Stored data entries:
↓↓↓

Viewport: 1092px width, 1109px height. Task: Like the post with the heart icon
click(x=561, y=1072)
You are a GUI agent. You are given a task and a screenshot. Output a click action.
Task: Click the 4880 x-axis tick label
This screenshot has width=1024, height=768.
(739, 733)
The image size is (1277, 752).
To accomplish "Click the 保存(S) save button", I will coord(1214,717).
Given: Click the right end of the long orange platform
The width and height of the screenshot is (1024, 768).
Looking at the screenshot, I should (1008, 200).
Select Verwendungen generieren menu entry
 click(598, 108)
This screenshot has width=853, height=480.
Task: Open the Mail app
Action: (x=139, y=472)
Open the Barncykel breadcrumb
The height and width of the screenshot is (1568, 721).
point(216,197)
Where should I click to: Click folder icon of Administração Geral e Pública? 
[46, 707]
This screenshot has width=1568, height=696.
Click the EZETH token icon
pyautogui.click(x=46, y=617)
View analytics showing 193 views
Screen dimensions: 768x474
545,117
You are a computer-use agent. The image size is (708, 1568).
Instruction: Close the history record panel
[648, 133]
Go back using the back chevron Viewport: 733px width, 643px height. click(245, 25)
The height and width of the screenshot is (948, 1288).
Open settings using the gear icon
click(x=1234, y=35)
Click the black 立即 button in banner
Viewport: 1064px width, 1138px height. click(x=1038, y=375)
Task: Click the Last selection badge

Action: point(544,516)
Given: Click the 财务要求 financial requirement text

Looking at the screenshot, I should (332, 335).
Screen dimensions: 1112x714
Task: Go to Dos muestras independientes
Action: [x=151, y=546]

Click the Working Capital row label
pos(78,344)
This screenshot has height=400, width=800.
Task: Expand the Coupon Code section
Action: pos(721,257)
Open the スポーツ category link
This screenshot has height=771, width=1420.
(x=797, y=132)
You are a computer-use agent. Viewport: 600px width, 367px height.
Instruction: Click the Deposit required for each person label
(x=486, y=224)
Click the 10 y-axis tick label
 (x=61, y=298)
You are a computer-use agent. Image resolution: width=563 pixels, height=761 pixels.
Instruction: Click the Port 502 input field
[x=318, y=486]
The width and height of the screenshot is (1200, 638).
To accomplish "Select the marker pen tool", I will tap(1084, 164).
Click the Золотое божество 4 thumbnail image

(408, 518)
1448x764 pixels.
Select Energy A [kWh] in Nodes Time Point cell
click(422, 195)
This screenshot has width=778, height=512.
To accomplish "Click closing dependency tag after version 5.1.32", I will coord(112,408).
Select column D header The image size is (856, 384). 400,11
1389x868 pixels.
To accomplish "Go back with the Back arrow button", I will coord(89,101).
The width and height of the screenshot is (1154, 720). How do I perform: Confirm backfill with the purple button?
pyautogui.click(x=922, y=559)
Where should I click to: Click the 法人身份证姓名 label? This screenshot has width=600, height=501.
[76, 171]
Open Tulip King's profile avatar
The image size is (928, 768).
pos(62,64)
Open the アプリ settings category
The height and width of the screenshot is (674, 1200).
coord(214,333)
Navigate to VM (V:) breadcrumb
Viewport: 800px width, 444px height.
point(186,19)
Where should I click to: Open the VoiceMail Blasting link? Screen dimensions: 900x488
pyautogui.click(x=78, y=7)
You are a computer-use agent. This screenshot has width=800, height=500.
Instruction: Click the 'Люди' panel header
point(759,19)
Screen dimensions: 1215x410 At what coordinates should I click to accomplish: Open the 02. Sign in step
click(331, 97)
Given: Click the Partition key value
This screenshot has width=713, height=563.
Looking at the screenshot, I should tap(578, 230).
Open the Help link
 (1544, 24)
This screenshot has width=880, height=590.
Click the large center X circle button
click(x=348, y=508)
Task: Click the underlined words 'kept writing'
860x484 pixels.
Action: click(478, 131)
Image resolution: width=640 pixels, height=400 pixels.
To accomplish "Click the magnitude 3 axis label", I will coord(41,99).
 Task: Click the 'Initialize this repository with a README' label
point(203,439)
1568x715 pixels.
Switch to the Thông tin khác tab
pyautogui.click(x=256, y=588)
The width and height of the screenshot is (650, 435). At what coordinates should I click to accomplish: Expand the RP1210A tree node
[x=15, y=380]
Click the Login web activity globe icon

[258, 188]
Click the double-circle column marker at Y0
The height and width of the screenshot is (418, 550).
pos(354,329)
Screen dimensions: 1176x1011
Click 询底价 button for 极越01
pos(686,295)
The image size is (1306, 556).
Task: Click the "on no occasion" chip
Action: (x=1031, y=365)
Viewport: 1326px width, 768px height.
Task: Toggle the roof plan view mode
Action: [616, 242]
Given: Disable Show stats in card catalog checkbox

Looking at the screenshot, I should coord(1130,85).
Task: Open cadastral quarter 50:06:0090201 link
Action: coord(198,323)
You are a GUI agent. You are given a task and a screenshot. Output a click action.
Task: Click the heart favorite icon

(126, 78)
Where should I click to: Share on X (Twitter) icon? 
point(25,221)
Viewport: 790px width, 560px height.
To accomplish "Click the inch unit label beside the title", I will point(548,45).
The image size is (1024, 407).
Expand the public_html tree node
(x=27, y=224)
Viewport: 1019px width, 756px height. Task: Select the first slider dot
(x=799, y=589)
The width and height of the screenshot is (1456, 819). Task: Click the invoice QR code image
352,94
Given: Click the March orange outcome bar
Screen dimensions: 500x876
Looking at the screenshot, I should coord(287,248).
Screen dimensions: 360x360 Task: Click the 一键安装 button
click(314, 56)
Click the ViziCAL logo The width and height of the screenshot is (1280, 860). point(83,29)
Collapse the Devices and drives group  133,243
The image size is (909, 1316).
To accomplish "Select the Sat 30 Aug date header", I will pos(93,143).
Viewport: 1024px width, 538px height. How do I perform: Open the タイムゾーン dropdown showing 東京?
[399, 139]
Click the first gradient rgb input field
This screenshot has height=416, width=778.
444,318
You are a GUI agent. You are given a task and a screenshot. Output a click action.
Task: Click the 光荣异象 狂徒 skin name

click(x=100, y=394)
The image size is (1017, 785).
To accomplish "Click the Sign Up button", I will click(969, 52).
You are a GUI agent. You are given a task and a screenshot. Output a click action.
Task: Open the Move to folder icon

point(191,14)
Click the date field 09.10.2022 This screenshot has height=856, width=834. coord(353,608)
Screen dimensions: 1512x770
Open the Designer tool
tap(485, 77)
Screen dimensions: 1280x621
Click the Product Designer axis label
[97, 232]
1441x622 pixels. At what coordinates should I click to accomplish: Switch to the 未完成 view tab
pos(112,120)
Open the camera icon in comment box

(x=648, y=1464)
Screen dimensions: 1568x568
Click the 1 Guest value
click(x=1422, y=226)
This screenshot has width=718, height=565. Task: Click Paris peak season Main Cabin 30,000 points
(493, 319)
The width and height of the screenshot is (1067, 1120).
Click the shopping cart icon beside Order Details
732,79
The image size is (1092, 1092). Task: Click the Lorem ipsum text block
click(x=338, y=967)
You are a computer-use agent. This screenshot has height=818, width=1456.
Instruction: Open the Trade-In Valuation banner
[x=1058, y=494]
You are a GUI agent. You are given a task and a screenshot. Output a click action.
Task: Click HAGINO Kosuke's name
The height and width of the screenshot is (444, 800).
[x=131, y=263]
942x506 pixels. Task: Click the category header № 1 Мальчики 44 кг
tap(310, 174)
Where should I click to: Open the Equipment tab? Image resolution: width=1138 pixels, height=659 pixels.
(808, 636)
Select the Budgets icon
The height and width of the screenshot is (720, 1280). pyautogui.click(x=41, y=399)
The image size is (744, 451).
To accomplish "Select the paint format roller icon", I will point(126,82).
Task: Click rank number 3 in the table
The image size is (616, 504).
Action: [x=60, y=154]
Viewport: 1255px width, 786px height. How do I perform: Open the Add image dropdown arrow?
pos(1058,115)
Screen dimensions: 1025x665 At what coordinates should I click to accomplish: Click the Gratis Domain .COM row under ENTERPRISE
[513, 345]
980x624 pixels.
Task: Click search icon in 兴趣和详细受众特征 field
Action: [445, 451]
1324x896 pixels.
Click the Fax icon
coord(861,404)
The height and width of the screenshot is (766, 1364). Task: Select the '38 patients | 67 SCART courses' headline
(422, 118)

↑↑↑

From the records above, transcribe exactly the run of lines that opens with the line holding "Select Energy A" and closes with the line holding "1389x868 pixels.", both included.

● **Response below**
Select Energy A [kWh] in Nodes Time Point cell
click(422, 195)
This screenshot has width=778, height=512.
To accomplish "Click closing dependency tag after version 5.1.32", I will coord(112,408).
Select column D header The image size is (856, 384). 400,11
1389x868 pixels.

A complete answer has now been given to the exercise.